Whatever one thinks of Mr. Yiannopoulos (and let it be known I am not a fan), it was once a generally accepted tenet of American citizenship that even people we find obnoxious have a right to speak their minds, especially when invited to do so (the Berkeley College Republicans had invited Mr. Yiannopoulos to the campus). Not anymore. If a sufficient number of thugs can be mustered, and if the police are unable or unwilling to enforce the law, then the Constitution’s guarantee of free speech is subject to the whims of the mob and becomes meaningless.

On the website for the University of California campus police, there appears Chief Margo Bennett’s “Overview and Philosophy,” which includes:

Mission: We are committed to working in partnership with our diverse campus community so together we may enhance community trust, reduce the incidence and fear of crime, and promote safety. We pledge to protect individual rights and safeguard property for our students, faculty, staff and guests. We support the University's academic, research, and public service missions with professionalism, integrity and sensitivity.
On the same page, Chief Bennett claims that her department seeks “to be a leader in campus law enforcement and emergency services -- both by following best practices and by developing standards to which others will aspire.” She further states that her department believes in “truth and honesty” and that it aspires to hold itself accountable.

These are worthy goals. Sadly, on Feb. 2, Chief Bennett failed at all of them.

Clearly, individual rights were not protected and property was not safeguarded. And if Chief Bennett feels she was following “best practices” in permitting the flagrant lawlessness the world saw on the Berkeley campus that evening, I would be keen to learn what they might be. Lastly, in regards to truth and honesty, and in holding herself accountable, here too Chief Bennett failed.

She was quoted in a Sunday Los Angeles Times story justifying her inaction against the campus mob. Taking action against the rioters, she said, would have created “a lethal, horror situation.” Then she resorted to the modern police chief’s rationalization for failing to uphold the law: “We have to do exactly what we did last night: to show tremendous restraint,” she said.

Ah, yes, “restraint.” In other words, Chief Bennett will protect individual rights, protect property, and all the rest, just as long as doing so doesn’t require her officers to use force against people whose opinions are favored by school’s administrators and faculty.

On the Berkeleyside website, Chief Bennett did her best to obfuscate the facts and further rationalize her inaction:

We are getting a significant amount of criticism from outside of the East Bay area, and my only response to that is: Crowd control situations are different than a military exercise or an active shooter situation,” she said. “It’s just a different approach and a different set of tactics that you have to use in order to not escalate the situation, in order to control it. People have a hard time understanding that. I get it.
No, she doesn’t. It’s all well and good to show restraint so as not to escalate a situation, and no police leader worthy of the term would deny it. But when a situation has already escalated to the point of vandalism, when it has already escalated to the point of physical assaults on helpless innocents, police have a duty to intervene and bring the lawless conduct to a halt.

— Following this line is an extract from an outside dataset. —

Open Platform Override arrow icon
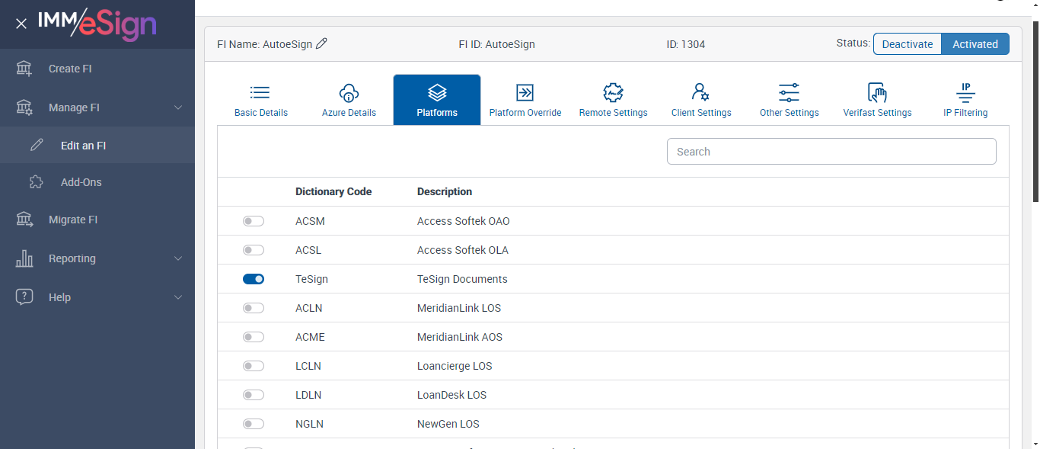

Of course crowd-control tactics are “different than a military exercise or an active shooter situation.” But there are recognized tactics that can be employed in these situations and should have been in Berkeley. These do not involve taking shelter inside a building while rioters are rampaging just beyond the doors.

Chief Bennett further said:

In situations like that, we understand that if we go out and we engage -- with the level of force and the presence of the trained anarchist-style protesters that were present -- it will embolden the protesters and it will escalate the level of violence. And our officers exercised, I think, some very tough and extreme restraint.
Rubbish. The people being assaulted and the owners of the property being destroyed had a right to expect the police to intervene and not be spectators to the lawlessness.

The law authorizes officers to use force to overcome resistance, effect an arrest, and to prevent escape, and if force had been necessary to protect life and property that night, so be it. Concerns about emboldening the protesters should not weigh in the decision on whether to make an arrest when people are being pummeled before your eyes. And, just as important, experience has shown that once police engage the most violent members of a crowd, the others either flee or cease being violent.

I have no doubt that most of the officers under Chief Bennett’s command that night were ready, able, and indeed eager to engage the anarchists who turned a peaceful protest into a riot. It’s a shame that they were so poorly led. Contrary to Chief Bennett’s claims, there was nothing unprecedented about the rioters’ tactics on the Berkeley campus last week. Black-clad malcontents have been causing trouble at protests since the 1990s, and police leaders more able than Chief Bennett have developed tactics to deal with them. She should have anticipated the reception Mr. Yiannopoulos would receive and planned accordingly, and if she couldn’t provide the leadership the job required, she should have asked for help.

U.C. Berkeley was the cradle of the free speech movement in the 1960s. Today, it’s where free speech goes to die.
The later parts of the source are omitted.